In any case: Improving one of the factors will always improve Quality Score.

Weights

Treating the table with its 27 rows as 27 equations it wasn’t too hard to find weights for each of the three factors.

Each step in ad relevance (from below average to average or from average to above average) changes Quality Score by exactly one point. For expected CTR and landing page experience every step changes Quality Score by 1.75 points.

Using these weights of course leads to some decimal numbers. For example, with all factors average, you get a Quality Score of 5.5 (right in the middle between 1 and 10). But rounding these numbers always leads to the correct Quality Scores (see table below).

Interpretations

There are a few ways to interpret these numbers. Apparently, expected CTR and landing page experience are 75% more important than ad relevance. We can also give in to temptation, translate these weights into percentages and make a nice pie chart:

pie

Consequences

qs matrix decimalsUsing different weights for the factors has some interesting implications: It gets us more scores than just the integers from 1 to 10 (as shown in the table on the right). Instead, we can get 15 different scores. At the same time, not all integers are valid: There’s a 3.75 and a 4.5, but you can’t use the weights to get to a 4.0.

Using the numbers from the report we could calculate more accurate Quality Scores. This could be helpful for tools that report on Quality Score, but there’s little benefit in the added decimals for the day-to-day account management.

For optimization purposes this can also help since it tells you to work on CTR and landing pages rather than ad relevance. However, in practice, CTR and ad relevance are closely related and there’s no reason to improve one without the other.

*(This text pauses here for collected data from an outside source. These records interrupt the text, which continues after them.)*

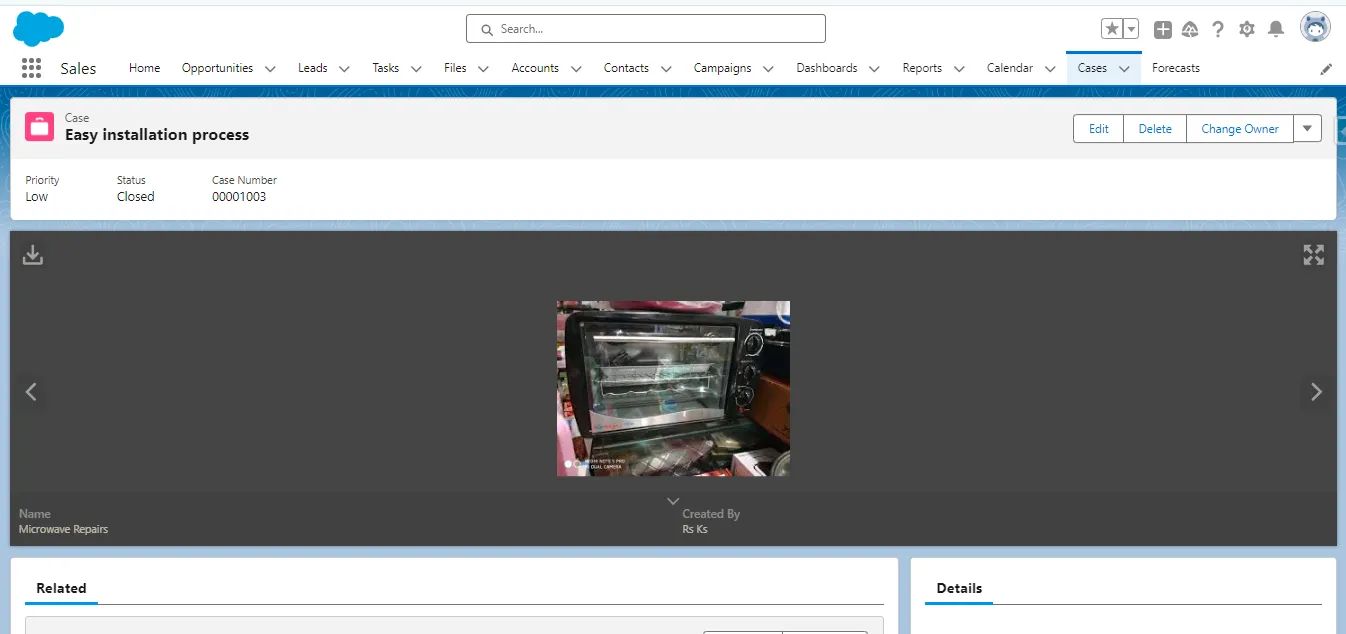1346x634 pixels.
Task: Open the Opportunities tab dropdown chevron
Action: (x=271, y=68)
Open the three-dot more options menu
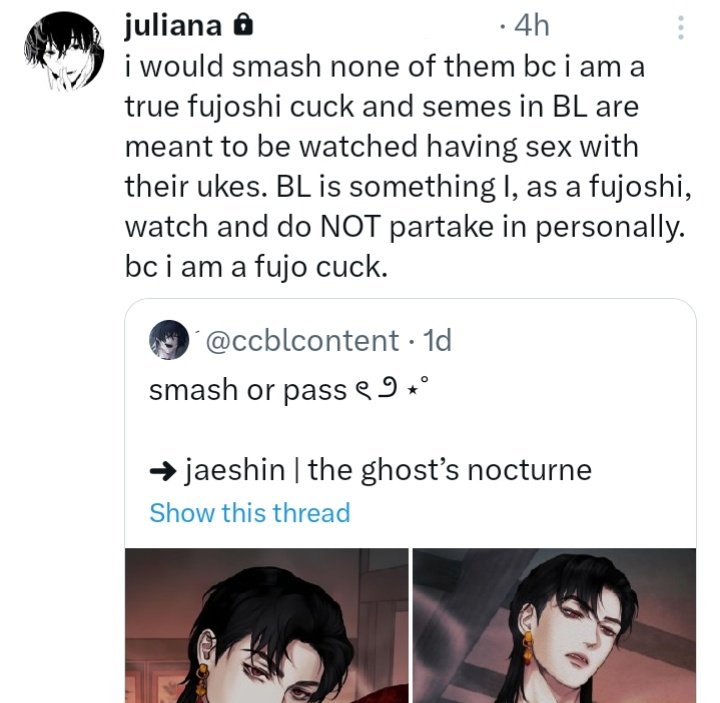This screenshot has height=703, width=720. tap(681, 28)
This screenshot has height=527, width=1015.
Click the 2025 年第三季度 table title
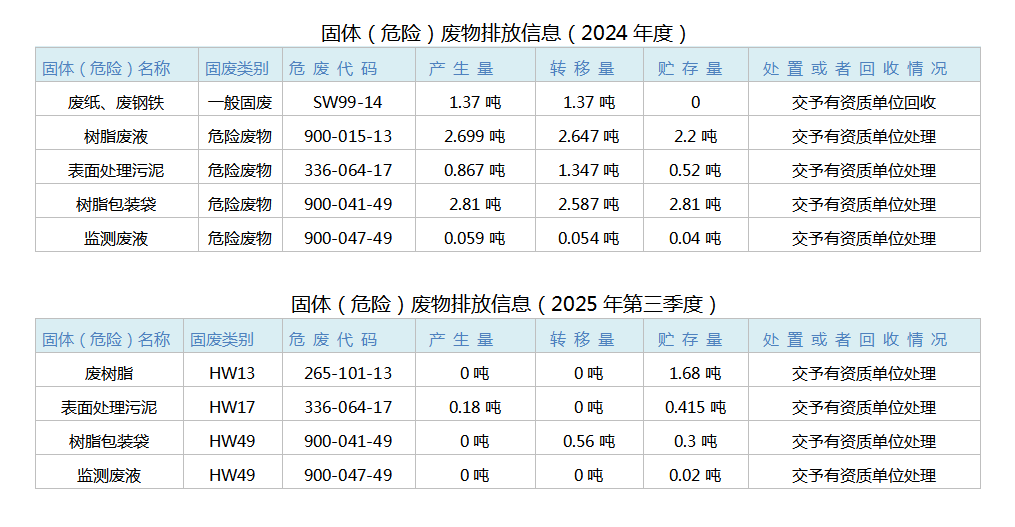pyautogui.click(x=505, y=304)

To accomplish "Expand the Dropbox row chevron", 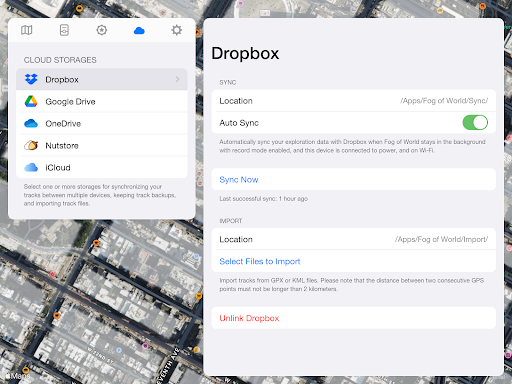I will (x=177, y=79).
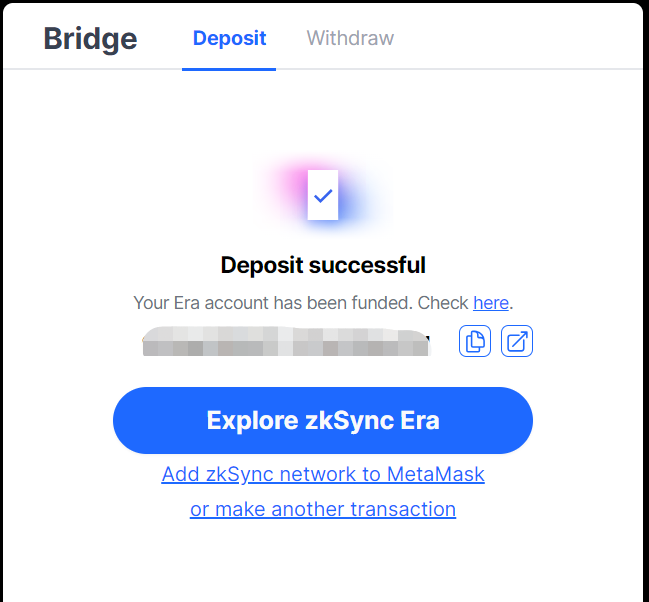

The Disclaimer: Auction Quality Score

While I enjoy diving into keyword Quality Score, I can’t emphasize this point enough: Keyword Quality Score is not the real thing. Keyword Quality Score is a number between 1 and 10 and it’s obviously made up of three factors with three possible values each. What Googles uses in the auction is much more complex.

I’ve long been saying that auction Quality Score is Google’s best estimate of click-through probability (a.k.a. exptected CTR). I don’t think landing pages are considered in the auction at all, but if they are, they’re pretty unimportant (certainly nowhere near 39%).

I don’t want to go into the details again, but be advised that keyword Quality Score has a few shortcomings by design. A big one is its limitation to a maximum of 10, which gives people the impression that there’s nothing to be gained by further optimization. With the three factors the limit is above average, which sets the bar even lower.

I believe this can lead to the wrong conclusion: Just because some visible values can’t be improved any further doesn’t mean you should stop optimizing.

If expected CTR is above average – great. But that doesn’t mean that you’re done.

Update 1: Look at your own data

Google has added support for this kind of report in AdWords Scripts. With the following script you can create such a report and export it to a spreadsheet. Just run it and look for the spreadsheet’s URL in the logs.

function main(){  
  var spreadsheet = SpreadsheetApp.create("Report");
  var report = AdWordsApp.report("SELECT CampaignName, AdGroupName, Criteria, KeywordMatchType, QualityScore, SearchPredictedCtr, CreativeQualityScore, PostClickQualityScore FROM KEYWORDS_PERFORMANCE_REPORT WHERE Id NOT_IN [3000000, 3000006] AND Status = 'ENABLED' AND AdGroupStatus = 'ENABLED' AND CampaignStatus = 'ENABLED'");
  report.exportToSheet(spreadsheet.getActiveSheet());
  Logger.log("Report available at " + spreadsheet.getUrl());
}

Update 2: SEL Post

A very similar analysis has been posted by Brad Geddes on SearchEngineLand. I’m still waiting to hear back as to how this happenend.